U.S. Oil Near $102 as Weak Gas Demand Stokes Fears 

oil

U.S. crude shed more than $1 and Brent fell on Wednesday, as a rise in U.S. gasoline inventories signaled weak demand, and a restart of a Libyan oilfield helped ease supply worries.

Gasoline stockpiles rose 579,000 barrels, data from the Energy Information Administration showed on Wednesday, compared with analysts’ expectations in a Reuters poll for a 217,000-barrel drop.

Libya has restarted the 340,000-barrel-per-day (bpd) El Sharara field after protesters ended a four-month strike, which could double the country’s current crude output. The government has also taken back control of the Ras Lanuf and Es Sider oil ports, ending an almost year-long occupation that reduced Libya’s output to less than a quarter of the 1.4 million bpd it was pumping before protests began last summer.

Brent crude fell 70 cents to hit a new one-month low near $108 a barrel, the weakest since June 9, and down about 6 percent from a nine-month top hit in June.

U.S. crude dropped $1.11 to $102.29 a barrel, after Tuesday’s settlement marked its longest losing run since 2009.

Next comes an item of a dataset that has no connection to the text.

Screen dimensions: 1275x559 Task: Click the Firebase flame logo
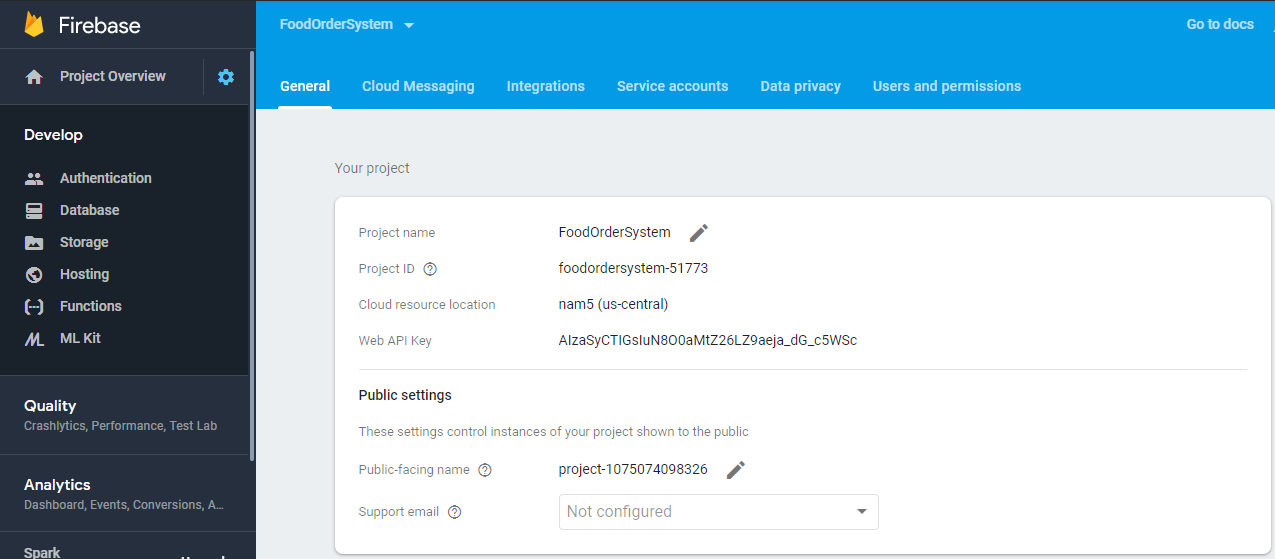[35, 24]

The international contract is on course to fall for an eighth straight session in what would be its longest losing streak since May 2010. The August contract is now trading at a discount of about 16 cents to the September contract.

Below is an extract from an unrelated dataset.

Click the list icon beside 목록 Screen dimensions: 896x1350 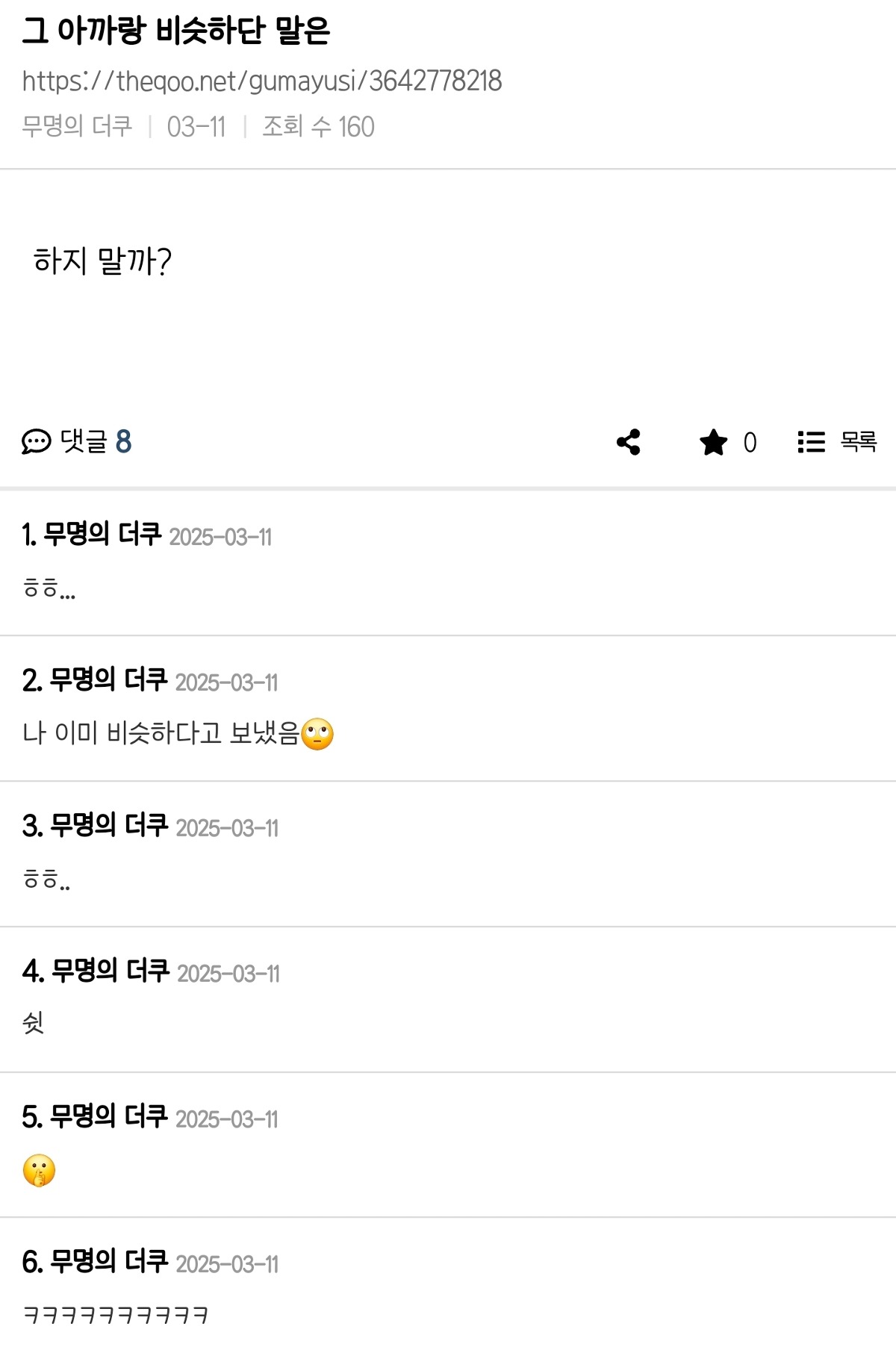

Fund managers and traders rushed into Brent when Islamic militants rampaged across Iraq in June, pushing the benchmark to a 9-month high of $115.71. To date, the violence has had a very limited impact on crude exports and now many are taking profits. At the same time there is low demand for crude oil from European refiners, which have been struggling with weak margins because of an influx of diesel from the United States, Russia and Asia.